Séamus Coleman ready to seize chance of Euro qualification

Everton right back’s dream of playing major tournament for Ireland is on line

 Stephen Ward, Darron Gibson and Seamus Coleman at the Republic of Ireland squad training session at the FAI National Training Centre, Abbotstown, Dublin, yesterday. Photograph: Donall Farmer/Inpho

Stephen Ward, Darron Gibson and Seamus Coleman at the Republic of Ireland squad training session at the FAI National Training Centre, Abbotstown, Dublin, yesterday. Photograph: Donall Farmer/Inpho

 

Séamus Coleman is determined to play in a major tournament for Ireland and feels that his career would be incomplete if he did not get the chance to do so.

This week’s Euro 2016 play- off with Bosnia and Herzegovina represents the Everton full back’s best chance to make that dream a reality.

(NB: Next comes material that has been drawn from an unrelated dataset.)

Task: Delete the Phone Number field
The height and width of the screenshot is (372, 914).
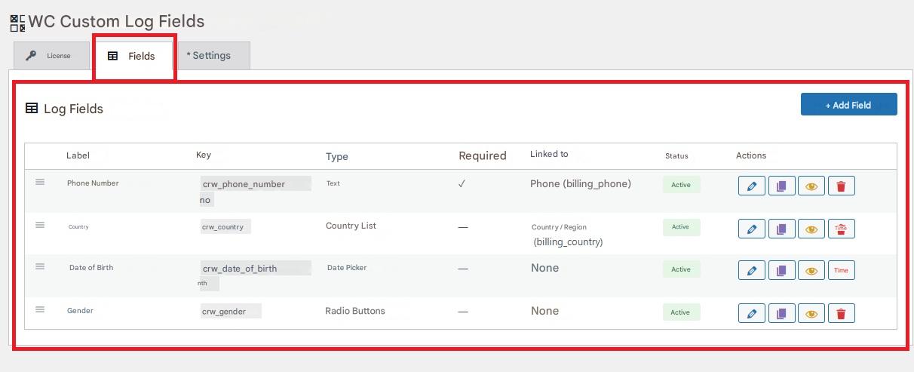Action: coord(841,186)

After breaking into the Ireland squad in 2011 Coleman was omitted from the group chosen by Giovanni Trapattoni to travel to Poland and Ukraine for Euro 2012.

The Killybegs man had played much of the 2011/2012 season on the right wing for Everton, with Trapattoni later saying that he “was not ready” to be included in the group.

But having firmly cemented his Goodison Park place at right back in the seasons since, he is now ready to add that vital ingredient to his CV.

“I have the greatest respect for Trapattoni,” the 27-year- old said after the Ireland squad met up for their first training session ahead of Friday’s clash in Zenica.

“A lot of people thought I should have been there, but I never complained about not being there. I had a few injuries, I didn’t play as many games as I’d have liked, and my form wasn’t where I wanted it to be. Had I been playing at right back for my club then I’d like to think I had a better chance, but I had no complaints.

Gutted

“I’d be gutted [retiring without playing in a major tournament]. I don’t want to finish without playing for Ireland at a big tournament. Growing up as a kid, I’m a fan. I’m playing but I’m a fan, and I want my friends to be out there supporting me, my town to be supporting me and it’s something that I want to do.”

Coleman says he watched Euro 2012 at home in Donegal with friends and that, although it didn’t go to plan for Ireland, at least the players in the squad can say that they have played in a major tournament. The 27-year-old is now approaching the prime of his career and he is happy to step up and take responsibility as one of the senior members of the squad.

“We’re not babies anymore. We’re not just in the squad; we’ve been in it a few years now. Your Richard Dunnes and Damien Duffs have left, but there are still lads that we’re learning from. There’s no better way to start stepping up than at the European Championships in the summer.”

Last-chance saloon

Having had a chance to qualify when Ireland took on Poland in Warsaw last month it’s now last-chance saloon territory for Martin O’Neill’s side. After the disappointment inflicted by Robert Lewandowski at the National Stadium, Coleman is hopeful the squad can make amends on Friday and Monday.

“We were on a massive high [after beating Germany] but we did know it would be tough. They have Lewandowski and everything he hits at the moment goes in. He scored a great header but we feel like we could have done a lot better than we did. Poland were there for the taking and we just conceded at the wrong time. Coming home on the plane everyone was gutted: we’d guaranteed the play-off spot, which everyone would have taken before, but everyone was massively, massively disappointed. But it’s gone, we’d love to be at the Euros but we have to concentrate on Bosnia.”

Bosnia and Herzegovina are a team Coleman will know quite a bit about, as he shares a dressing room at Goodison Park with midfielder Muhamed Besic. But it’s strictly business between the two when it comes to the play-off .

Monday’s second leg back in Dublin is certainly the way O’Neill and his squad would have wanted the fixtures to fall, but the two-legged scenario of the play-offs is something that will be unusual to many, including Coleman.

“It’s new to me, I haven’t been involved in international play-off games before. The manager will tell us exactly what he wants, but an away goal and keep it tight over there would be ideal. But football isn’t always ideal. But it’d be great to bring it back here and get the crowd like they were against Germany – I think then we’d have a great chance.”